Percentage of income going to student loan payments in 2016 (Map is from this study.) |
A pair of new studies show how the burden of student-loan debt hurts rural communities.
Young adults from rural areas average about 60 percent more student-loan debt than their suburban and urban counterparts, and it's not because they're consistently borrowing more money, according to a study published in Rural Sociology. The trend is particularly pronounced among women. At age 25, about 48 percent of rural college attendees carry student debt, compared to 38% of suburban and 37% of urban attendees. Rural students also tend to have more debt: an average of $19,680, compared to $16,780 for urban and suburban attendees.
"Rural college-goers’ higher debt can be partly explained by their parents tending to have lower incomes, lower wealth, and less education compared to their non-rural counterparts. Rural college-goers’ higher rates of migration during college also plays a significant role," study author Alec P. Rhodes, a Ph.D. sociology candidate at Ohio State, told The Daily Yonder's Kristi Eaton.
Rhodes said women may have more debt because the best-paying rural jobs that don't require a college degree tend to be dominated by men. "As a result, rural women may feel greater pressure than rural men to take on debt to attend college," he said. "These combined 'penalties' of being a woman and having a rural background may contribute to especially high student debt levels among rural women."
Student-loan debt has a broad impact, argues a study in the International Journal of Community Well-Being. "Higher levels of student debt are generally related to lower levels of homeownership and higher levels of rental stress, or people that have trouble making rent payments," authors Jackson Parr and Steven Deller report in The Daily Yonder. "The problems created by too much student debt are two-fold, as people may not have any room to take on mortgage debt, driving them toward rent. With so many people driven to rent from a limited amount of available housing, rent goes up and squeezes the student debt payers even more."

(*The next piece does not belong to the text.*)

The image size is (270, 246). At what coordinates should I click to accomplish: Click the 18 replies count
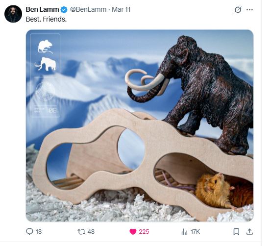(x=39, y=232)
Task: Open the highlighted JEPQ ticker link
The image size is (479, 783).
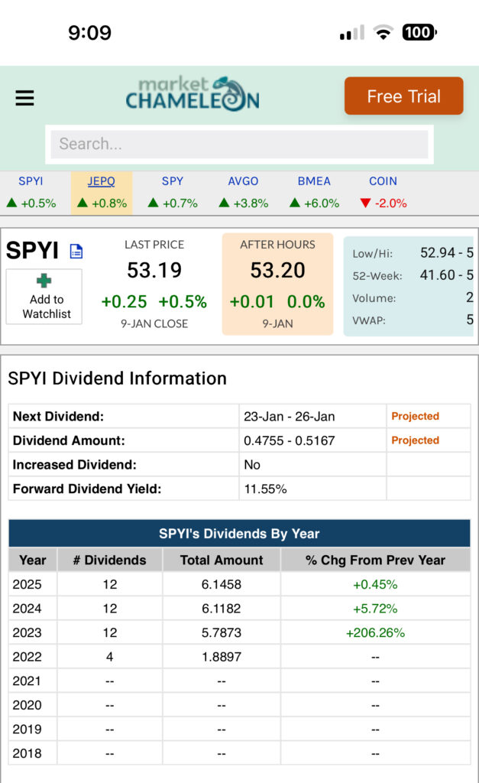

In sum, student-loan debt remains smaller than Americans' $4.1 trillion of credit debt or $15.5 trillion mortgage debt, but it has grown significantly in the past two decades as tuition has increased. "From 2006, consumer-credit debt grew approximately 70% and mortgage debt grew by 24%, but student-loan debt grew by 232%," Parr and Deller write. "The Consumer Price Index increased only 21.1%. Although this may indicate more people attending college, the percentage of high-school graduates attending college grew by just four percentage points (65.8% in 2006 to 69.7% in 2016), an increase of 38% in terms of absolute
number of students. Meanwhile, debt loads increased. Based on analysis
by the Institute for College Access and Success (2018) of survey data from American
four-year universities and colleges, the average student debt level increased from
$18,650 in 2004 to $29,650 in 2016."
Rhodes, the author of the first study, speculated that cancellation of federal student debt, lately a hot-button political topic, would disproportionately benefit rural students. He told Eaton the nation should address long-term wage stagnation that has made college harder to pay for, and believes states should invest more in higher education to make college more affordable.